| Text excerpt |
>>>>
Opinion | We Should Try to Prevent Another Alex Jones - The New York Times
par Zeynep Tufekci
Alex Jones achieved the epitome of despicability and now has been ordered to pay for it. His lies — that parents of children killed at Sandy Hook Elementary School in 2012 had been actors taking part in a government plot to manufacture a pretext for stricter gun control — were blatant. He did not subtly deceive through misleading framing or cherry-picked facts. He targeted parents of murdered little children, who faced a barrage of threats; at least one family had to flee, moving away from where their child was buried.
Now a Connecticut jury has ordered Jones to pay $965 million in damages to several families for his egregious cruelty, adding to a Texas jury award of $49 million in August to another Sandy Hook family.
Defamation lawsuits can provide some relief to victims of horrendous lies, but they cannot fully repair the damage that has already been done.
But the key issue is, the current media ecology makes it lucrative to lie outrageously.
Jones got his start in talk radio peddling 9/11 conspiracies to great success. In later years, beyond his own webpage hosting his show, he found a home on platforms like YouTube and Facebook, where he could not only broaden his reach, but benefit from being recommended and amplified by the algorithms that prioritize “engagement” — which has often meant pushing inflammatory, tribalizing or conspiratorial content. Many supporters of Donald Trump were — and are — great fans. One comprehensive study from the Harvard Berkman Klein Center (where I’m a faculty associate) found that before the 2016 election, he was the 13th most shared source on Twitter among then-candidate Trump’s supporters. Between 2015 and 2018, his show averaged about $53 million in revenue annually.
In 2018, after outrage over the way social media sites amplified such content, Facebook, YouTube and Spotify, among other major sites, removed his show. But by then, his machinery was in place and, based on witness testimony and Free Speech Systems’ bankruptcy filing, his company continued making millions of dollars each year.
<<<<
In the Alex Jones opinion piece, give the stretch from "Jones got his" through "in revenue annually." again, switching "talk radio" to "late-night radio".

| Information provided |
>>>>
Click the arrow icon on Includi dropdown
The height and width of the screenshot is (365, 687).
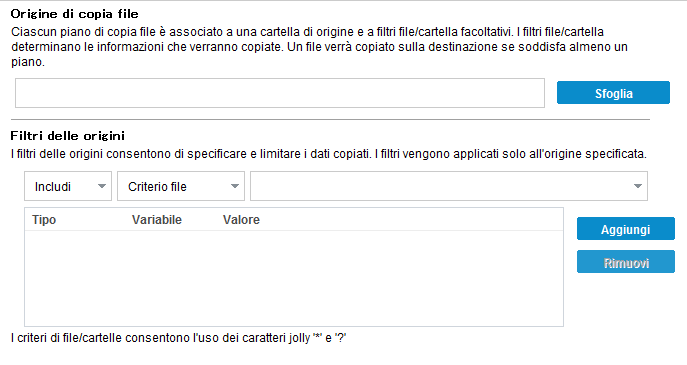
<<<<
| Final answer |
Jones got his start in late-night radio peddling 9/11 conspiracies to great success. In later years, beyond his own webpage hosting his show, he found a home on platforms like YouTube and Facebook, where he could not only broaden his reach, but benefit from being recommended and amplified by the algorithms that prioritize “engagement” — which has often meant pushing inflammatory, tribalizing or conspiratorial content. Many supporters of Donald Trump were — and are — great fans. One comprehensive study from the Harvard Berkman Klein Center (where I’m a faculty associate) found that before the 2016 election, he was the 13th most shared source on Twitter among then-candidate Trump’s supporters. Between 2015 and 2018, his show averaged about $53 million in revenue annually.